• **Work to be completed**: Extract every line starting at the line that contains "Where should I click to: Select" and ending with the final line of the data, inclusive; give only those lines, word for word.

• **Records from a collection**:
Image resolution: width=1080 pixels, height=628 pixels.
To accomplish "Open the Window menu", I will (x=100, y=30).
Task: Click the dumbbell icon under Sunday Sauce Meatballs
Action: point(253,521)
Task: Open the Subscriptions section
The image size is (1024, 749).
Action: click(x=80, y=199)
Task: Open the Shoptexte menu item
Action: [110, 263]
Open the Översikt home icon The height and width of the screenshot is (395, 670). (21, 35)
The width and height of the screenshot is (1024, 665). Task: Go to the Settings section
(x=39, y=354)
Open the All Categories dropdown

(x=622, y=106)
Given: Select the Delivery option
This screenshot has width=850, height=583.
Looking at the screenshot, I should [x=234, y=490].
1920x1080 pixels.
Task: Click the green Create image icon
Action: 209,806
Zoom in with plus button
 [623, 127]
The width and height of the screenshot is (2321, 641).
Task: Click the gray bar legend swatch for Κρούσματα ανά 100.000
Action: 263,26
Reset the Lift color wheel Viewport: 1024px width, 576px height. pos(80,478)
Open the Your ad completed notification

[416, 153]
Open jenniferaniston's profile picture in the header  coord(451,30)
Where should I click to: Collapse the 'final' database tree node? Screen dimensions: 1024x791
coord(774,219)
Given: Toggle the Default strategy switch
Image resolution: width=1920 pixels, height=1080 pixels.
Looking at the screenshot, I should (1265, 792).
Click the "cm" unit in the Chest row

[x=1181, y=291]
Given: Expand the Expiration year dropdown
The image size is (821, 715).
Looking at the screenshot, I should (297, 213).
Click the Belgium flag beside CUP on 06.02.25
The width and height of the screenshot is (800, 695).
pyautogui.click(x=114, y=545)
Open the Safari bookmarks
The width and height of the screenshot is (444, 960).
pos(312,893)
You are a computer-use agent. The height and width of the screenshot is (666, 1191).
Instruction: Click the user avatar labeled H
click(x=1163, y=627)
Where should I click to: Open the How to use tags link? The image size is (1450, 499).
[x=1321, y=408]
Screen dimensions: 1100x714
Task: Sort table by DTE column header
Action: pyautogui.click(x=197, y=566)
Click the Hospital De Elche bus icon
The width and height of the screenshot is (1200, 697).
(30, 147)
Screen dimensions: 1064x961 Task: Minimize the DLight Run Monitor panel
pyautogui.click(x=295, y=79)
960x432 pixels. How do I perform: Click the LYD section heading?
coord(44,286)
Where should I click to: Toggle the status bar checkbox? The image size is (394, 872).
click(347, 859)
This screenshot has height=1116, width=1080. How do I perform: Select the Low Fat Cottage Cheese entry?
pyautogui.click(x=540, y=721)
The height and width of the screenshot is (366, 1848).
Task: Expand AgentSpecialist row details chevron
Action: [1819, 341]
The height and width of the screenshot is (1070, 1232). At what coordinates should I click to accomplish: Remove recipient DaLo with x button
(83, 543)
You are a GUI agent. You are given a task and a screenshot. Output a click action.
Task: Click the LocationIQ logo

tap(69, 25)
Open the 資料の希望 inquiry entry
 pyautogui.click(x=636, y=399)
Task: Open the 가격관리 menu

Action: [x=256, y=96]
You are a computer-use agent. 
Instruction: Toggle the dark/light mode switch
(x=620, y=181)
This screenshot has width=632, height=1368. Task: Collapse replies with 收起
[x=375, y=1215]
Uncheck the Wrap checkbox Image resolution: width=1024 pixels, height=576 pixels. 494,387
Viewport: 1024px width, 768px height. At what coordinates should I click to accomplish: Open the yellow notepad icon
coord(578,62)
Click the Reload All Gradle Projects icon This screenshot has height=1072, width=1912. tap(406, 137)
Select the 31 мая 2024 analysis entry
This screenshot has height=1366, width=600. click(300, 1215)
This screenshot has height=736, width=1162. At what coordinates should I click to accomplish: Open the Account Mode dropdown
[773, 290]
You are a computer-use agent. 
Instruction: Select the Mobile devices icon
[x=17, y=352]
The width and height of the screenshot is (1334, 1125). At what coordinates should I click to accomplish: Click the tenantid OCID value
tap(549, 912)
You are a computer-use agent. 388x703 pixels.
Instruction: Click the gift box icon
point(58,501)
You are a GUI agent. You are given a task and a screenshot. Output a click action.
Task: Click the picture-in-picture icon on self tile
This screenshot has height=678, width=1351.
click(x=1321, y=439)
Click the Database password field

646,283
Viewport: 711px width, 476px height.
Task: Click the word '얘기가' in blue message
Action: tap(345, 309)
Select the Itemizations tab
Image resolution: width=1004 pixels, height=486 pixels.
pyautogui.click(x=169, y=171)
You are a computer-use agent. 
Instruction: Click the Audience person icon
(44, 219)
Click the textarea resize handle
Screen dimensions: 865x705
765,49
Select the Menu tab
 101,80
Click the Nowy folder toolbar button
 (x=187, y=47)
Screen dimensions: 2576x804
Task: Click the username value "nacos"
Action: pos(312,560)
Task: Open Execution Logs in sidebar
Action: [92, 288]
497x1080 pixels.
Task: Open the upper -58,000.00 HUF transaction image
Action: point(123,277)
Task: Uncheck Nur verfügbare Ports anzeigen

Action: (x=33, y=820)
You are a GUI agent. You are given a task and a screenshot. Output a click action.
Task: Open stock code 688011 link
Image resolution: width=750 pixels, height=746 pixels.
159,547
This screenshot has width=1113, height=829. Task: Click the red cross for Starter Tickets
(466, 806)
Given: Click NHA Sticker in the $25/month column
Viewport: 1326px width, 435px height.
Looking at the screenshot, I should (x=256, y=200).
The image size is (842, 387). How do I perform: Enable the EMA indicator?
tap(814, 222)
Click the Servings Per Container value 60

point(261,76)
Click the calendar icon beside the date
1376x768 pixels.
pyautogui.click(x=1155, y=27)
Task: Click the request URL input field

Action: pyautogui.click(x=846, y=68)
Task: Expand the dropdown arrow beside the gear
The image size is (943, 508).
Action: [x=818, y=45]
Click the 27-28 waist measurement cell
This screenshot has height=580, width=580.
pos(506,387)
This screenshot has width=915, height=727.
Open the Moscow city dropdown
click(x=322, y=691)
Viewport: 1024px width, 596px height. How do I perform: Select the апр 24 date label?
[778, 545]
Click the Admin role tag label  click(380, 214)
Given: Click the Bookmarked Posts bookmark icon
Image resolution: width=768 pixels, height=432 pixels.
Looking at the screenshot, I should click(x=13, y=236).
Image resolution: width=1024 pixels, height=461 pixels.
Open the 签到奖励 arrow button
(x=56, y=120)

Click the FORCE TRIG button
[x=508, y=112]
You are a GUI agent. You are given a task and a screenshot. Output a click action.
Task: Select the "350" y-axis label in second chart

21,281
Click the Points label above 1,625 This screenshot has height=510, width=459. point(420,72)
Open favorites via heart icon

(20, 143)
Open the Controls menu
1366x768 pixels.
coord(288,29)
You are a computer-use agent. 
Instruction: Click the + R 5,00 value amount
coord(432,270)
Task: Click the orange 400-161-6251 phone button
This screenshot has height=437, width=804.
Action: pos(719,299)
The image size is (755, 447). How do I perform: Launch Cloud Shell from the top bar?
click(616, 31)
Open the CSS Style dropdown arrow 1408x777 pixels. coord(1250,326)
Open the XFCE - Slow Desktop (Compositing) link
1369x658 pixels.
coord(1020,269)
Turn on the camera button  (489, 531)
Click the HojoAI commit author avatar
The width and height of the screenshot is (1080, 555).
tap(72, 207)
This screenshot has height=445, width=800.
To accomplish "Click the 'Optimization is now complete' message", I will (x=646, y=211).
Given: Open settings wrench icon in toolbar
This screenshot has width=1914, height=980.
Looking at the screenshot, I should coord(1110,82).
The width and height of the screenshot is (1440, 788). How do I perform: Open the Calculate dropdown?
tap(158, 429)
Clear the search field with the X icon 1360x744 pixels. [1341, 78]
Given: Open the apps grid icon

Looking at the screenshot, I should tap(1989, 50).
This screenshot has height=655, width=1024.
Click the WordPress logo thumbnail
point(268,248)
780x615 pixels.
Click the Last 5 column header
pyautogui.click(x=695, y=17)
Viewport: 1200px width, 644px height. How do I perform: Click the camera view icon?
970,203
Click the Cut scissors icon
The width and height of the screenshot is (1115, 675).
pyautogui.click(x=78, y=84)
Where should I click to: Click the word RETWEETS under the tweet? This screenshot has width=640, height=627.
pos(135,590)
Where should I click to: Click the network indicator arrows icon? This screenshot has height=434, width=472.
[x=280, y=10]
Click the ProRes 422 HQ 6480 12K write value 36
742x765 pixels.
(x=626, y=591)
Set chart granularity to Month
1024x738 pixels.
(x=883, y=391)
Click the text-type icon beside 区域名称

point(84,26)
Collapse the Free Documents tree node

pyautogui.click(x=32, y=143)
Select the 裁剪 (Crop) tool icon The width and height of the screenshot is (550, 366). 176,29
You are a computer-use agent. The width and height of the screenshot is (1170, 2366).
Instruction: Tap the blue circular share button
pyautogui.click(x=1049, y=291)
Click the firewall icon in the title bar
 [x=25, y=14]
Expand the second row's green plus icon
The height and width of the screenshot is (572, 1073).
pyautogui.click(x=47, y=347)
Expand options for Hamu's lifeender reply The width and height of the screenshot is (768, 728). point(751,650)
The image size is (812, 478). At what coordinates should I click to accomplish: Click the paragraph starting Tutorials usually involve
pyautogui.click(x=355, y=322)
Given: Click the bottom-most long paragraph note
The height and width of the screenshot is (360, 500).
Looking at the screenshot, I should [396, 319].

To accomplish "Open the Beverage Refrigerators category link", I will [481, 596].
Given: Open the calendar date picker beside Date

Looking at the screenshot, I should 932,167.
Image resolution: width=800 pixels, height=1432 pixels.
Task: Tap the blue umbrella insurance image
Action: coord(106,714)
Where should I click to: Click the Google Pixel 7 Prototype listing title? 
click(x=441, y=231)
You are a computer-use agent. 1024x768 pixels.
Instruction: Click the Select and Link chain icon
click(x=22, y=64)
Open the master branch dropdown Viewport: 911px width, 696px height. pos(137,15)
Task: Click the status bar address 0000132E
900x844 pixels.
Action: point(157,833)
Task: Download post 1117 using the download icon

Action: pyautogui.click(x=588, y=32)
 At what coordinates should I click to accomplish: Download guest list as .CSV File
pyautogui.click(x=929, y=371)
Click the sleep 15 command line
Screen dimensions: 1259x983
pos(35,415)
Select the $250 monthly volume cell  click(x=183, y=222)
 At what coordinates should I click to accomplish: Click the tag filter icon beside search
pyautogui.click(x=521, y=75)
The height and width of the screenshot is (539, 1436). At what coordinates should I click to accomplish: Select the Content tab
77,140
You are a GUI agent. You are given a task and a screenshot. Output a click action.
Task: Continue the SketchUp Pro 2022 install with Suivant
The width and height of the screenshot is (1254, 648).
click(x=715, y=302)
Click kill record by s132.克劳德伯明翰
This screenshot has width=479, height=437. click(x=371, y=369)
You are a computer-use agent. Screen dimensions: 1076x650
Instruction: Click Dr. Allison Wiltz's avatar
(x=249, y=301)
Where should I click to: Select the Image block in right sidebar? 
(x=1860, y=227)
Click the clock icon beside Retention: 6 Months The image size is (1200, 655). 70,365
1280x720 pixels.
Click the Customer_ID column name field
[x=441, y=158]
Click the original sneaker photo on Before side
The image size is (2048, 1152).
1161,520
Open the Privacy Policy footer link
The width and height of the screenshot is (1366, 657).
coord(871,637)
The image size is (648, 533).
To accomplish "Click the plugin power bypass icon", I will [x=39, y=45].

• **Solution**:
Where should I click to: Select the Image block in right sidebar? 
(x=1860, y=227)
Click the clock icon beside Retention: 6 Months The image size is (1200, 655). 70,365
1280x720 pixels.
Click the Customer_ID column name field
[x=441, y=158]
Click the original sneaker photo on Before side
The image size is (2048, 1152).
1161,520
Open the Privacy Policy footer link
The width and height of the screenshot is (1366, 657).
coord(871,637)
The image size is (648, 533).
To accomplish "Click the plugin power bypass icon", I will [x=39, y=45].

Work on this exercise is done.